Problem requirements: Print exactly those lines that run from the beginning of the data to the line bearing "Мои закладки (815, 1307)", inclusive.

Information:
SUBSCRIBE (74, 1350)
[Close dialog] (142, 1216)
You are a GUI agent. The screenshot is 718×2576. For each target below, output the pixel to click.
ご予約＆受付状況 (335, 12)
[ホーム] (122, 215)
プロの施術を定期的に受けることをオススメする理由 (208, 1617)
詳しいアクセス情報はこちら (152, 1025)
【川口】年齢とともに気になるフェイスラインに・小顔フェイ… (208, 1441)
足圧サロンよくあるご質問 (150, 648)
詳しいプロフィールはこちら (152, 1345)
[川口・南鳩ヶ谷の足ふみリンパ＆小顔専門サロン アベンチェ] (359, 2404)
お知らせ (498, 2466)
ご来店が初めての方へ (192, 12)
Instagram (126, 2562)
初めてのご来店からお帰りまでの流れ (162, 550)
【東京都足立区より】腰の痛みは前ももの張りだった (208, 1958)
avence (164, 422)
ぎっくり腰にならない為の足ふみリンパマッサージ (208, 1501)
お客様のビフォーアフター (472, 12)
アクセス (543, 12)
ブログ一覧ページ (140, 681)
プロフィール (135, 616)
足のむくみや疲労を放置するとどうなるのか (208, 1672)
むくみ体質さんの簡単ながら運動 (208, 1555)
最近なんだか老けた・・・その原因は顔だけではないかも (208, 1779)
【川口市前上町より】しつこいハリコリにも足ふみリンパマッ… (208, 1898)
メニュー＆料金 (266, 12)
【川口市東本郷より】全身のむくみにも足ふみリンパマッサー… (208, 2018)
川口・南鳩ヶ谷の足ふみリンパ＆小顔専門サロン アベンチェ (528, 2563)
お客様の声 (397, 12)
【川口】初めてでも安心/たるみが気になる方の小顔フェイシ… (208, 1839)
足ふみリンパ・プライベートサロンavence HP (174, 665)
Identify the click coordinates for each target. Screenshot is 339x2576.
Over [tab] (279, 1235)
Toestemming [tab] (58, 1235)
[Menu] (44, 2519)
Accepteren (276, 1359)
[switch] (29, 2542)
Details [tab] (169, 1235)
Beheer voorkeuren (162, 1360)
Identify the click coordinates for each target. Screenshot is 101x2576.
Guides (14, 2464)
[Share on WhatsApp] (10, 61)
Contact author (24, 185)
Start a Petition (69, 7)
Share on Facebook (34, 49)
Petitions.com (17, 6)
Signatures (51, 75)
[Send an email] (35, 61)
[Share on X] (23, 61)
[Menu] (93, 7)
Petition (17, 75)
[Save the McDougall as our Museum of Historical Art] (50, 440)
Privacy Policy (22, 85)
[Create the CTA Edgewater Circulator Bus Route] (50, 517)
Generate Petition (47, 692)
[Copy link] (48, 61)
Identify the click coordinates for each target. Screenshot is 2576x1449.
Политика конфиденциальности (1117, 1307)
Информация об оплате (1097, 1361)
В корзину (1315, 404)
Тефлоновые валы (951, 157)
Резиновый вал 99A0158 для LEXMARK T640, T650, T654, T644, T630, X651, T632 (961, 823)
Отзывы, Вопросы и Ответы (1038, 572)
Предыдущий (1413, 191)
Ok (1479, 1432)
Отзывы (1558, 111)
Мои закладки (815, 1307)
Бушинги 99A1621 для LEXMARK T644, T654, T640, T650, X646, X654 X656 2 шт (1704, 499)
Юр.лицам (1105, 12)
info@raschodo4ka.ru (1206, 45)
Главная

Result below:
SUBSCRIBE (74, 1350)
[Close dialog] (142, 1216)
You are a GUI agent. The screenshot is 718×2576. For each target below, output the pixel to click.
ご予約＆受付状況 (335, 12)
[ホーム] (122, 215)
プロの施術を定期的に受けることをオススメする理由 (208, 1617)
詳しいアクセス情報はこちら (152, 1025)
【川口】年齢とともに気になるフェイスラインに・小顔フェイ… (208, 1441)
足圧サロンよくあるご質問 (150, 648)
詳しいプロフィールはこちら (152, 1345)
[川口・南鳩ヶ谷の足ふみリンパ＆小顔専門サロン アベンチェ] (359, 2404)
お知らせ (498, 2466)
ご来店が初めての方へ (192, 12)
Instagram (126, 2562)
初めてのご来店からお帰りまでの流れ (162, 550)
【東京都足立区より】腰の痛みは前ももの張りだった (208, 1958)
avence (164, 422)
ぎっくり腰にならない為の足ふみリンパマッサージ (208, 1501)
お客様のビフォーアフター (472, 12)
アクセス (543, 12)
ブログ一覧ページ (140, 681)
プロフィール (135, 616)
足のむくみや疲労を放置するとどうなるのか (208, 1672)
むくみ体質さんの簡単ながら運動 (208, 1555)
最近なんだか老けた・・・その原因は顔だけではないかも (208, 1779)
【川口市前上町より】しつこいハリコリにも足ふみリンパマッ… (208, 1898)
メニュー＆料金 (266, 12)
【川口市東本郷より】全身のむくみにも足ふみリンパマッサー… (208, 2018)
川口・南鳩ヶ谷の足ふみリンパ＆小顔専門サロン アベンチェ (528, 2563)
お客様の声 (397, 12)
【川口】初めてでも安心/たるみが気になる方の小顔フェイシ… (208, 1839)
足ふみリンパ・プライベートサロンavence HP (174, 665)
Identify the click coordinates for each target. Screenshot is 339x2576.
Over [tab] (279, 1235)
Toestemming [tab] (58, 1235)
[Menu] (44, 2519)
Accepteren (276, 1359)
[switch] (29, 2542)
Details [tab] (169, 1235)
Beheer voorkeuren (162, 1360)
Identify the click coordinates for each target. Screenshot is 101x2576.
Guides (14, 2464)
[Share on WhatsApp] (10, 61)
Contact author (24, 185)
Start a Petition (69, 7)
Share on Facebook (34, 49)
Petitions.com (17, 6)
Signatures (51, 75)
[Send an email] (35, 61)
[Share on X] (23, 61)
[Menu] (93, 7)
Petition (17, 75)
[Save the McDougall as our Museum of Historical Art] (50, 440)
Privacy Policy (22, 85)
[Create the CTA Edgewater Circulator Bus Route] (50, 517)
Generate Petition (47, 692)
[Copy link] (48, 61)
Identify the click coordinates for each target. Screenshot is 2576x1449.
Политика конфиденциальности (1117, 1307)
Информация об оплате (1097, 1361)
В корзину (1315, 404)
Тефлоновые валы (951, 157)
Резиновый вал 99A0158 для LEXMARK T640, T650, T654, T644, T630, X651, T632 (961, 823)
Отзывы, Вопросы и Ответы (1038, 572)
Предыдущий (1413, 191)
Ok (1479, 1432)
Отзывы (1558, 111)
Мои закладки (815, 1307)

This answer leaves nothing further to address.